• **Tarea**
Enumera todas las expresiones con que la nota sobre el acuerdo fiscal de la OCDE describe a Alicia Bárcena, sin contar su nombre.

• **Fragmento citado**
Economía

América Latina, fuera del alcance de beneficios del acuerdo global fiscal de la OCDE: Cepal

La región debe alzar la voz en conjunto para que el impuesto mínimo global aumente del 15% propuesto a al menos el 25%, dijo Alicia Bárcena, secretaria ejecutiva del organismo.

El acuerdo global fiscal de la OCDE con el que se busca que las empresas multinacionales -incluidas las digitales- paguen más impuestos, no representa un beneficio para América Latina, dijo este miércoles Alicia Bárcena, secretaria ejecutiva de la Comisión Económica para América Latina y el Caribe (Cepal).

La región -dice la diplomática mexicana- debe alzar la voz en conjunto para que el impuesto mínimo global aumente del 15 por ciento propuesto, a al menos el 25 por ciento, y analizar el cálculo sobre el que se hará la reasignación de los beneficios.

• **Sección de datos**
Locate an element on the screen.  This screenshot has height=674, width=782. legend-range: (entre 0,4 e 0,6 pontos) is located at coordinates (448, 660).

• **Respuesta**
- secretaria ejecutiva del organismo
- secretaria ejecutiva de la Comisión Económica para América Latina y el Caribe (Cepal)
- la diplomática mexicana